The Economic Development Committee has also chosen to recommend its own demise and transformation into a new, hopefully more financially effective, organization: the Jackson Revitalization Committee.
As a more official entity, the newly formed JRC, comprised of two city council members and as many as nine citizens from business or other involved areas of the community, should have a vastly elevated ability to acquire funding and effect change. The new committee's first tasks will be finalization of the strategic plan, sponsorship of its projects, informing the public of proposed changes, securing resources and performing other helpful services.
All of this segued into council discussion of redevelopment. Jackson officials are moving forward, at least conceptually, with a process that could lead to the formation of a redevelopment agency.
City Manager Mike Daly, along with Councilman Wayne Garibaldi and Amador Community Foundation Director Shannon Lowery, recently visited the city of Sonora, with an eye toward investigating that city's successful redevelopment agency.

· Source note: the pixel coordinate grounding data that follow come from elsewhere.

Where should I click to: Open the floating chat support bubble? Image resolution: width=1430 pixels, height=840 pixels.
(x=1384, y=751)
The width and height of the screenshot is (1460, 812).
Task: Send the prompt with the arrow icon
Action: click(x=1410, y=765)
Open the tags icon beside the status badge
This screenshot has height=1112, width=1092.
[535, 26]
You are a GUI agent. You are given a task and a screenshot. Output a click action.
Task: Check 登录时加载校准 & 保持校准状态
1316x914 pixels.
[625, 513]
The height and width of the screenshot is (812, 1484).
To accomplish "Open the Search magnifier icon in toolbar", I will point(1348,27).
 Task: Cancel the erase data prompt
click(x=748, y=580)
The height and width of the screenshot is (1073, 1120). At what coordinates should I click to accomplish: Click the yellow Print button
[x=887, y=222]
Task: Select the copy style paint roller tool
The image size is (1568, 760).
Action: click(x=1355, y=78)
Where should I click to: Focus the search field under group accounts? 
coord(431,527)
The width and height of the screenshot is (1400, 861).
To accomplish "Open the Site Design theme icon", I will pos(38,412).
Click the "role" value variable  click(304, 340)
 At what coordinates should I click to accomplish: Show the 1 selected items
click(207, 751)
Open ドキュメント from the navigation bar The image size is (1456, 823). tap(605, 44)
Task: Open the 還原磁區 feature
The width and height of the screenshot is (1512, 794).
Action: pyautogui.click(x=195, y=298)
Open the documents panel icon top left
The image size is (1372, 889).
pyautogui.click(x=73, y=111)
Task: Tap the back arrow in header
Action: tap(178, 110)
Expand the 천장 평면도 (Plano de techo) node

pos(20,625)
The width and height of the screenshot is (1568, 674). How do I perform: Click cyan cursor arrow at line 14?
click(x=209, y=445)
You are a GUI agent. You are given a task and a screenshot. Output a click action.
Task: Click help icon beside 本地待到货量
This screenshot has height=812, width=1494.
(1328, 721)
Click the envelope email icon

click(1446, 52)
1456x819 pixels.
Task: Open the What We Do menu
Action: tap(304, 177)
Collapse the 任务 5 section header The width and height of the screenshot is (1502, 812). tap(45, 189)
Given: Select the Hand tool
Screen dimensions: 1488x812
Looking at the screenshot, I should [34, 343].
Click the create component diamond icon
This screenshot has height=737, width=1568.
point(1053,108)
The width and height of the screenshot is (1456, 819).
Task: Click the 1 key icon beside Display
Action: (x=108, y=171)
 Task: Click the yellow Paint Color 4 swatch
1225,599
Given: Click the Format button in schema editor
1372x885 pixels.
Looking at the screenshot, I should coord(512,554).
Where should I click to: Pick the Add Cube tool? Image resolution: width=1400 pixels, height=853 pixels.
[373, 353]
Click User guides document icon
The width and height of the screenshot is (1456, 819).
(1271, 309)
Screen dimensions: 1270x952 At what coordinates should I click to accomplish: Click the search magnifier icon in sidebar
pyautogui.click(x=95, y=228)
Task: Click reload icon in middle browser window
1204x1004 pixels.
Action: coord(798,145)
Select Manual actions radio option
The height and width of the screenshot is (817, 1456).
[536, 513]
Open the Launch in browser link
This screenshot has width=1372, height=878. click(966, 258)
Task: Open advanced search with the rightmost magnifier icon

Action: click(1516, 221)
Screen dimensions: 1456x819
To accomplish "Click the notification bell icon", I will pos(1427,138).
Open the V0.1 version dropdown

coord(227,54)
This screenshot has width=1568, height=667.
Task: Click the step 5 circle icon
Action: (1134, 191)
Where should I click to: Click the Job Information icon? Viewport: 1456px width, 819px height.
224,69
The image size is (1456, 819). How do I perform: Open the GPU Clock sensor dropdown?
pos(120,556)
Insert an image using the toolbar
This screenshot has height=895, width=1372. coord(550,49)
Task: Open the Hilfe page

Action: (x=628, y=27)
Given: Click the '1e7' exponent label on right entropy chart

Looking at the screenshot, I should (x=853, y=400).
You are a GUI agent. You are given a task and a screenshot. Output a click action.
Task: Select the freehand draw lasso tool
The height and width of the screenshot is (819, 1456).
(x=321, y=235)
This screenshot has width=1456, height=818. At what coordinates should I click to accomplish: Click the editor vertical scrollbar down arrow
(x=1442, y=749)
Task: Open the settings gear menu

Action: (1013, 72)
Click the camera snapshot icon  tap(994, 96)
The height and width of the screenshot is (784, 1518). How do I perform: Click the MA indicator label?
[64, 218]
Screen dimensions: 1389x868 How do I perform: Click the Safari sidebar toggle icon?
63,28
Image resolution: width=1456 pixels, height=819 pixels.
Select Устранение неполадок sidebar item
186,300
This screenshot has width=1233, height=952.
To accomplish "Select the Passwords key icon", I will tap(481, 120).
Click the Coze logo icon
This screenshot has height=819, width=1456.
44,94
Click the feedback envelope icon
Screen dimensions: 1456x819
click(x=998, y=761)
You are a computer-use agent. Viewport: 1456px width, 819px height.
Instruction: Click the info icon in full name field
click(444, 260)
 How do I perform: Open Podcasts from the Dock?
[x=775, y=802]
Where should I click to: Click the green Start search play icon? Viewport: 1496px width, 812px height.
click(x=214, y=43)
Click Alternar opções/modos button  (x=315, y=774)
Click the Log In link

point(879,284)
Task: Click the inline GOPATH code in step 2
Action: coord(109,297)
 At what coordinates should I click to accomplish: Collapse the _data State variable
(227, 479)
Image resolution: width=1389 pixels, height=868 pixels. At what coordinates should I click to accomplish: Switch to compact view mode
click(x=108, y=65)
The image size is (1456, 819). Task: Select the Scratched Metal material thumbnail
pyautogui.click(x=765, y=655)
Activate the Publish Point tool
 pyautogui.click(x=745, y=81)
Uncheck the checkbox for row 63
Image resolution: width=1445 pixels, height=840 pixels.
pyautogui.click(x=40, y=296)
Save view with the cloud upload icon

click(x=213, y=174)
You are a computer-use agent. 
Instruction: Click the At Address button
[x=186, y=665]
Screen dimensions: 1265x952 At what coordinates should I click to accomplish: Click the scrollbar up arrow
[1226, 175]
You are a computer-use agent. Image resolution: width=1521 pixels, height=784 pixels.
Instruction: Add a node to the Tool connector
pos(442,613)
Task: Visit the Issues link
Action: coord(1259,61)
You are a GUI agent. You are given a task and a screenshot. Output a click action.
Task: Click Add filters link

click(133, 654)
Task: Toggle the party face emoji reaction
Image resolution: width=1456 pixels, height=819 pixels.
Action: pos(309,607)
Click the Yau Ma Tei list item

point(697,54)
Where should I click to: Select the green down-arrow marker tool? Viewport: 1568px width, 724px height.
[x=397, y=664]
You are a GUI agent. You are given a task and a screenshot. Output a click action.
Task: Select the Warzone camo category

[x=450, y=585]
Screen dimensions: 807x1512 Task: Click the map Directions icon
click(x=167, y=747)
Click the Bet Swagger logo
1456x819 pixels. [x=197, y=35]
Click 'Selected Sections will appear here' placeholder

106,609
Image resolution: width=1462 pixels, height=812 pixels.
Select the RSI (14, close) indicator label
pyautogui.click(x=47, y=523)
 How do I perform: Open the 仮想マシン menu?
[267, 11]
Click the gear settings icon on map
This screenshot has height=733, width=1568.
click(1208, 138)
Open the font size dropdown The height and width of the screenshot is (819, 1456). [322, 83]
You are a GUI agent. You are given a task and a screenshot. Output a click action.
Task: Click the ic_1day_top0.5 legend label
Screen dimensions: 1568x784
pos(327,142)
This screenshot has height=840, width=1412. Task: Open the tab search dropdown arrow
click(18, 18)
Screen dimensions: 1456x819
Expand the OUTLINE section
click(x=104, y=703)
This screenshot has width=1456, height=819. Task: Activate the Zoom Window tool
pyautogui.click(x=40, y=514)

Economic Development Committee member Shelley Scott told the council that she has "done a lot of research on redevelopment, in cities too numerous to mention. Sonora now receives $400,000 annually in redevelopment agency revenues."
Pryor Escamilla chimed in with her thoughts. "Timing is everything," she said. "When I first came on the council, in 2001, there was a lot of resistance to the 'R-D' word."
Much of the resistance to redevelopment has stemmed from fears that eminent domain could be used to condemn and take property away from unwilling owners. City Attorney Andy Morris sought to allay those fears.
"The law has changed," he said. "Proposition 99 passed in June, so it is no longer possible to take property for private development. There is greater protection for property owners."
"Also," Morris continued, "the blight definition has been changed," which is of great importance to any consideration of formation of a redevelopment agency.
The question arose as to whether Jackson is blighted enough to qualify for redevelopment. Rules for redevelopment agencies are contained in the California Health and Safety Code, beginning with Section 33000. Within the verbiage regarding blight, among many sections and subsections, the following pertinent passages may be found:
- Section 33030 (b)(1): An area that is predominantly urbanized ... in which the combination of conditions ... causes a reduction of, or lack of, proper utilization of the area to such an extent that it constitutes a serious physical and economic burden on the community that cannot reasonably be expected to be reversed or alleviated by private enterprise or governmental action, or both, without redevelopment.
- Section 33031 (b)(1): Depreciated or stagnant property values.
- Section 33031 (b)(3): Abnormally high business vacancies, abnormally low lease rates, or an abnormally high number of abandoned buildings.
- Section 33031 (b)(6): An excess of bars, liquor stores, or adult-oriented businesses that has resulted in significant public health, safety, or welfare problems.
The city council authorized Daly to acquire additional information and move forward with redevelopment research, as long as there is no financial commitment.